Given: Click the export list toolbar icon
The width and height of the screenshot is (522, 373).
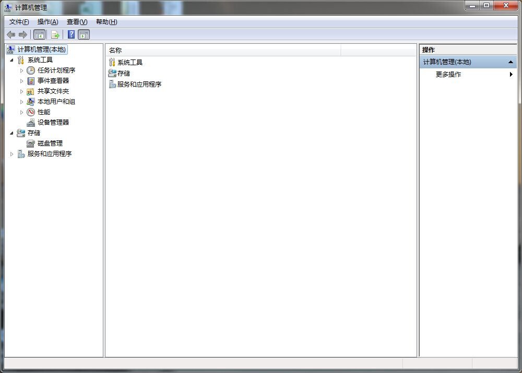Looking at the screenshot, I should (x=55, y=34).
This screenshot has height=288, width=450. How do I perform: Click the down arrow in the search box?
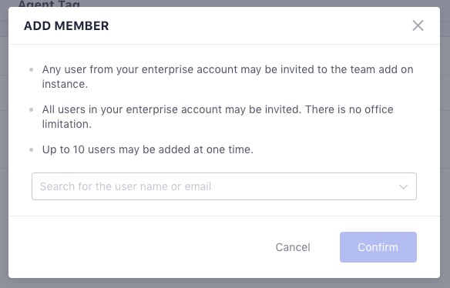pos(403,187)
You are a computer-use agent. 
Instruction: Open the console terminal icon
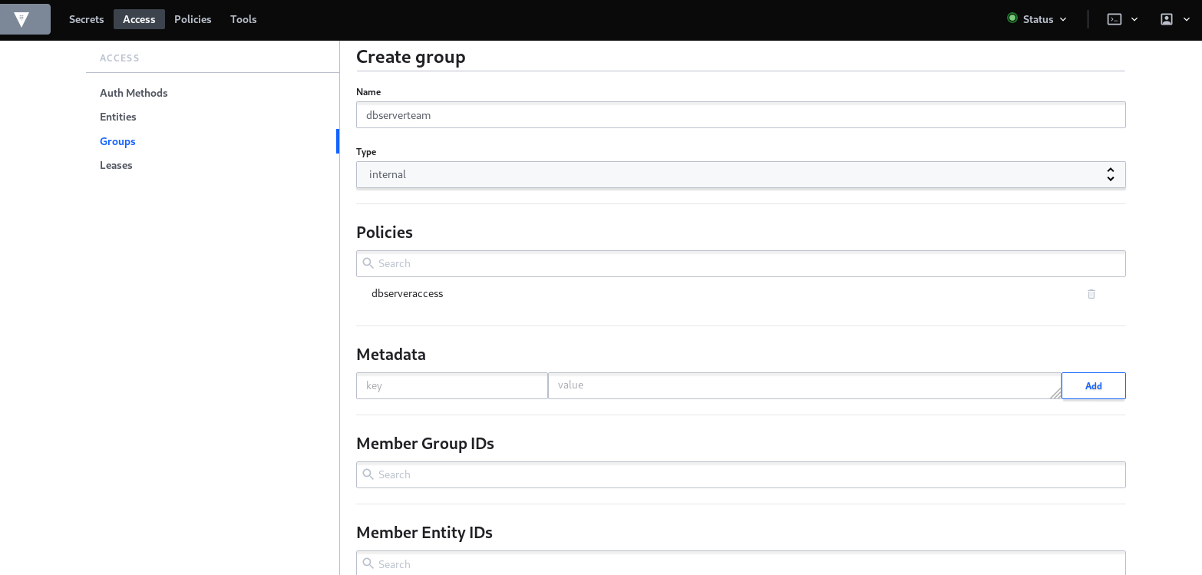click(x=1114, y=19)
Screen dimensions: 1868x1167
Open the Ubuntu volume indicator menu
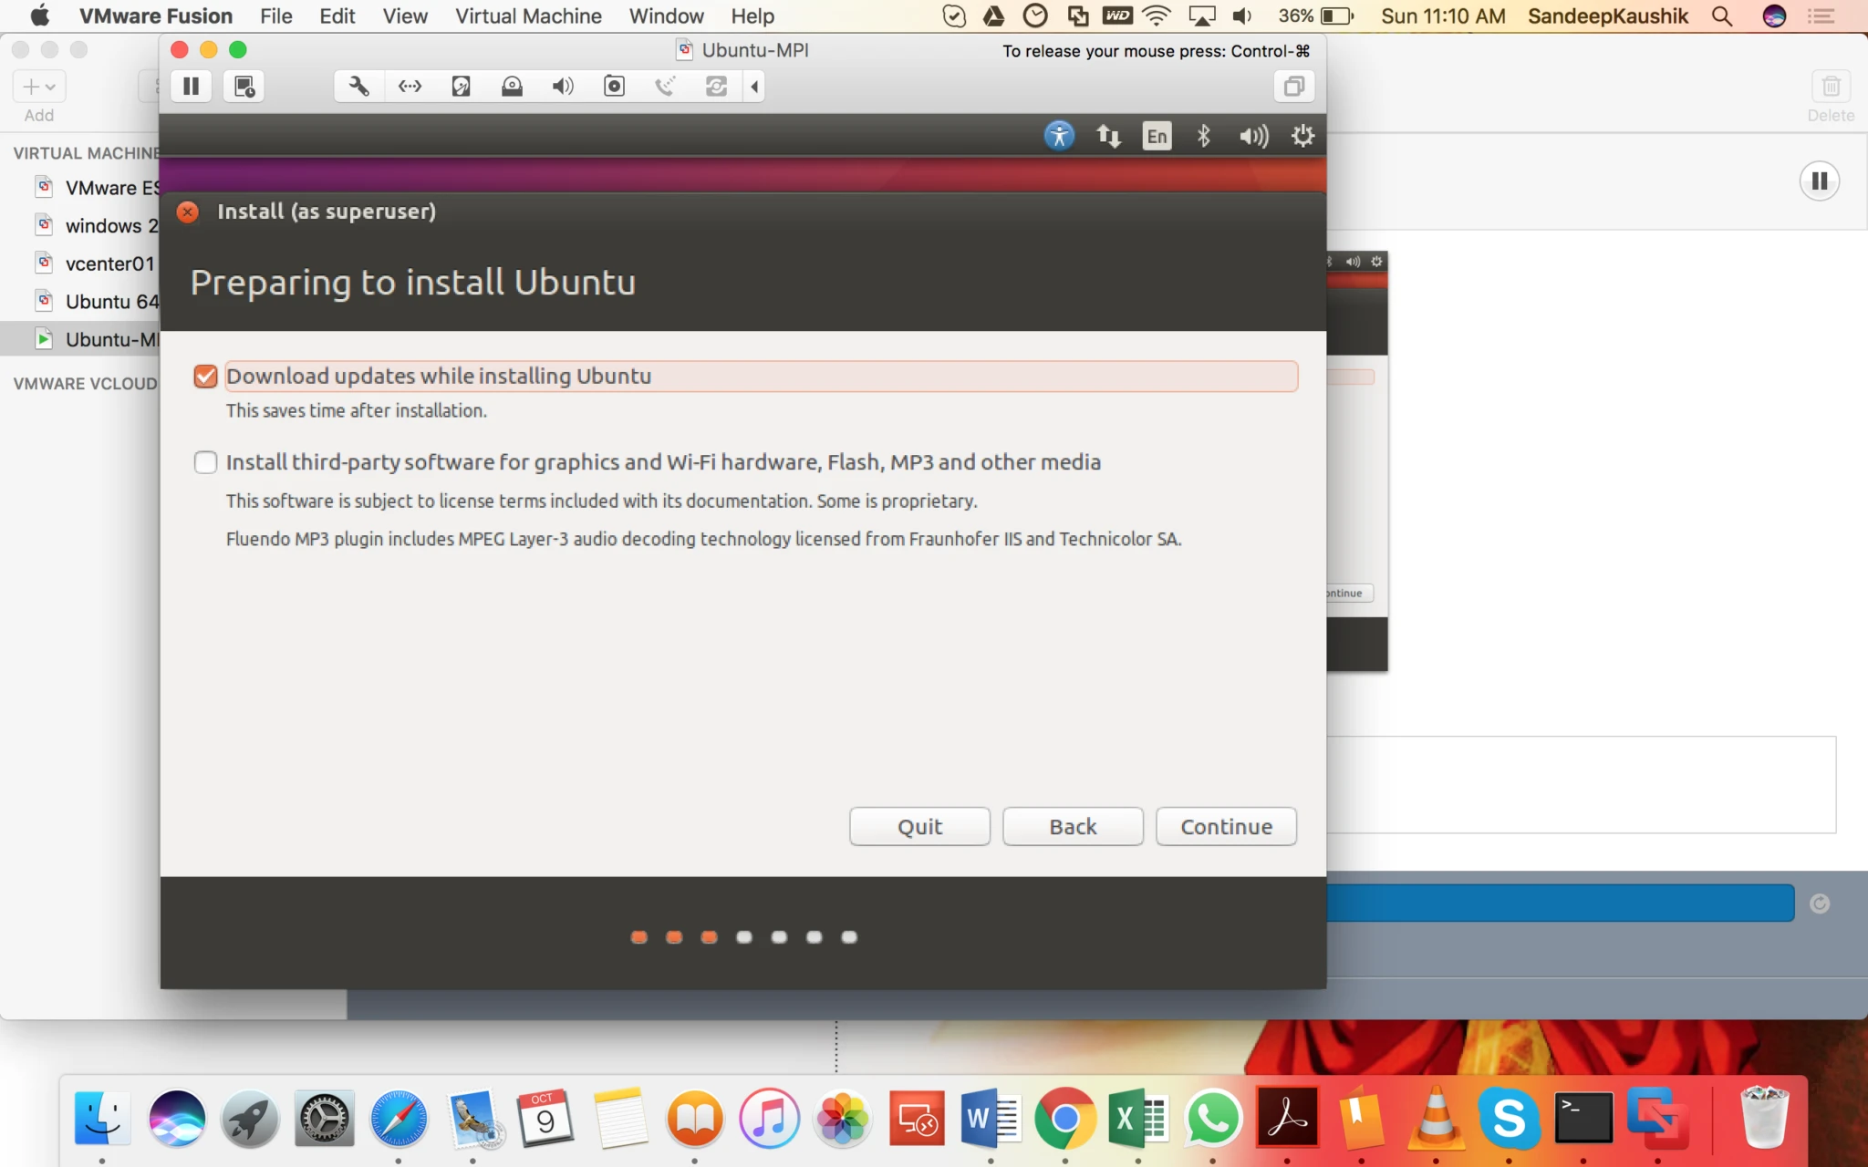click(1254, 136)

◆ Required work
Transcribe exactly and only the lines from the top of the records through the line containing "You are a computer-use agent.", inclusive, and do not copy the pictures.

◆ Solution to this problem
Given: Click the export list toolbar icon
The width and height of the screenshot is (522, 373).
Looking at the screenshot, I should (x=55, y=34).
This screenshot has height=288, width=450. How do I perform: Click the down arrow in the search box?
pos(403,187)
You are a computer-use agent. 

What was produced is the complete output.